Past and Present Research Systems on Green Chemistry

Biography

Biography: Steven H. Bergens

Abstract

Dye-sensitized photoelectrochemical cells often utilize molecular dyes and catalysts bonded to semiconductors to absorb sunlight, split water, and reduce carbon dioxide in order to store solar engery in hydrocarbon form.1 We have developed molecular bricks that bond by covalent or electrostatic interactions. We will report on the use of these bricks to construct several systems to study visible light photoelectrochemical oxidations and reductions under acidic, neutral, and basic conditions. For example, we grafted 1,10-phenanthroline by a covalent bond at C5 to a variety of semiconductors and glassy carbon electrodes using diazonium chemistry.2,3 We then used this electrode-ligand brick to build a number of grafted [Ru(phensurface)(aromatic diamine)2]2+ chromophores by displacement of MeCN from the corresponding [Ru(MeCN)2(aromatic diamine)2]2+ precursors. Further, incorporation of one 1,10-phenanthroline-5,6-dione ligand into the Ru(MeCN)2 precursor allows for subsequent modifications of the chromophore after it is grafted to the electrode surface.

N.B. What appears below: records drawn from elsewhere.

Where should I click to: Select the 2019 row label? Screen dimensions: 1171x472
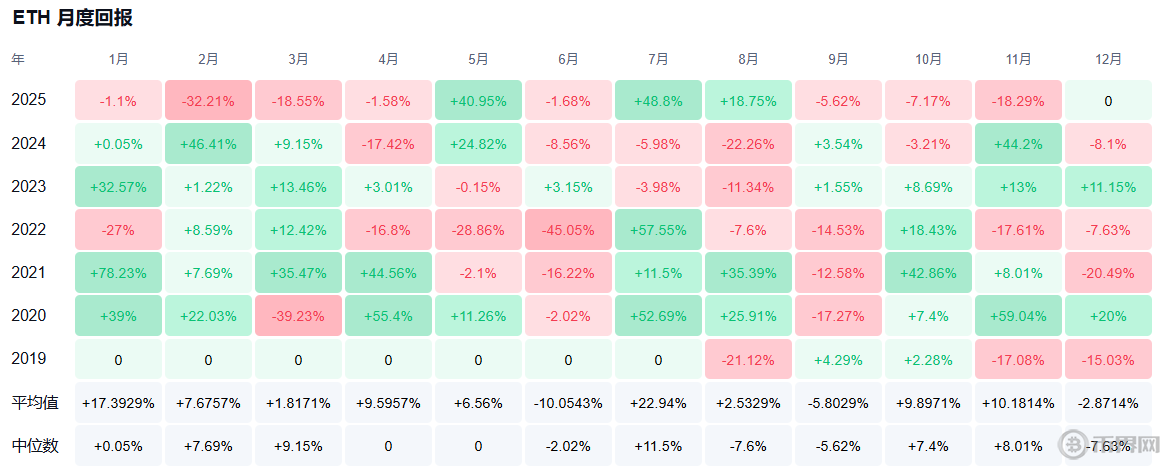[29, 358]
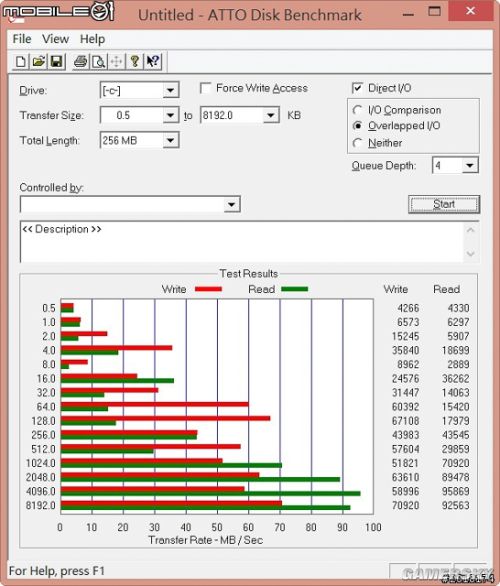Activate the context help pointer icon
This screenshot has width=500, height=586.
tap(153, 61)
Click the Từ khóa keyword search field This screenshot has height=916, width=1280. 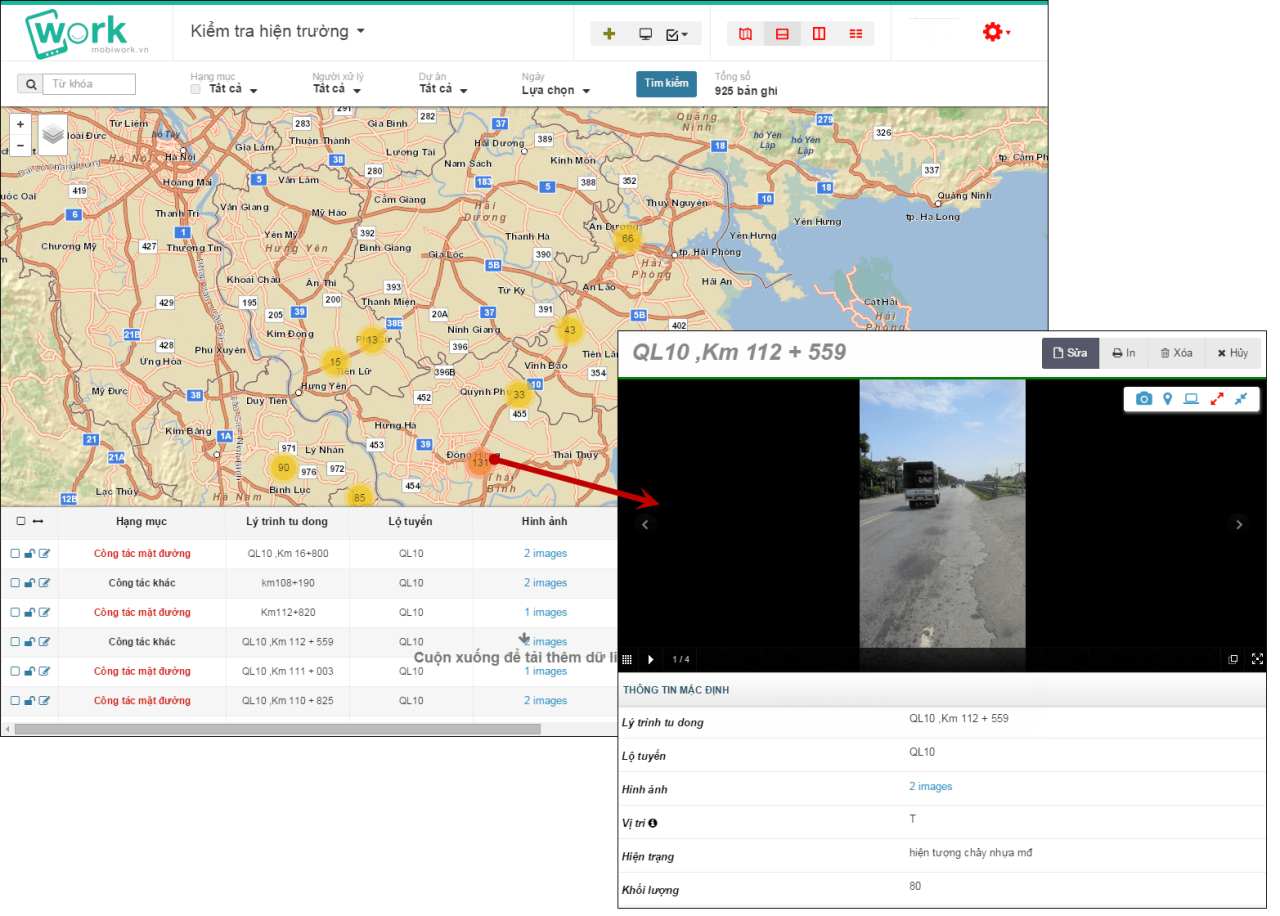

Specifically, condensation reactions between the dione group in the grafted chromophore, and diamines in solution allowed for systematic tuning of the efficiency and wavelength range of the photoelectrode. As well, electrostatic self-assembly between the cationic Ru-chromophore surfaces and anionic, hydrous oxide Ir-Ni nanoparticle catalysts prepared test photoanodes for water splitting. Similar building reactions were used to covalently attach Mn- and Re-based CO2 reduction electrocatalysts to electrode surfaces.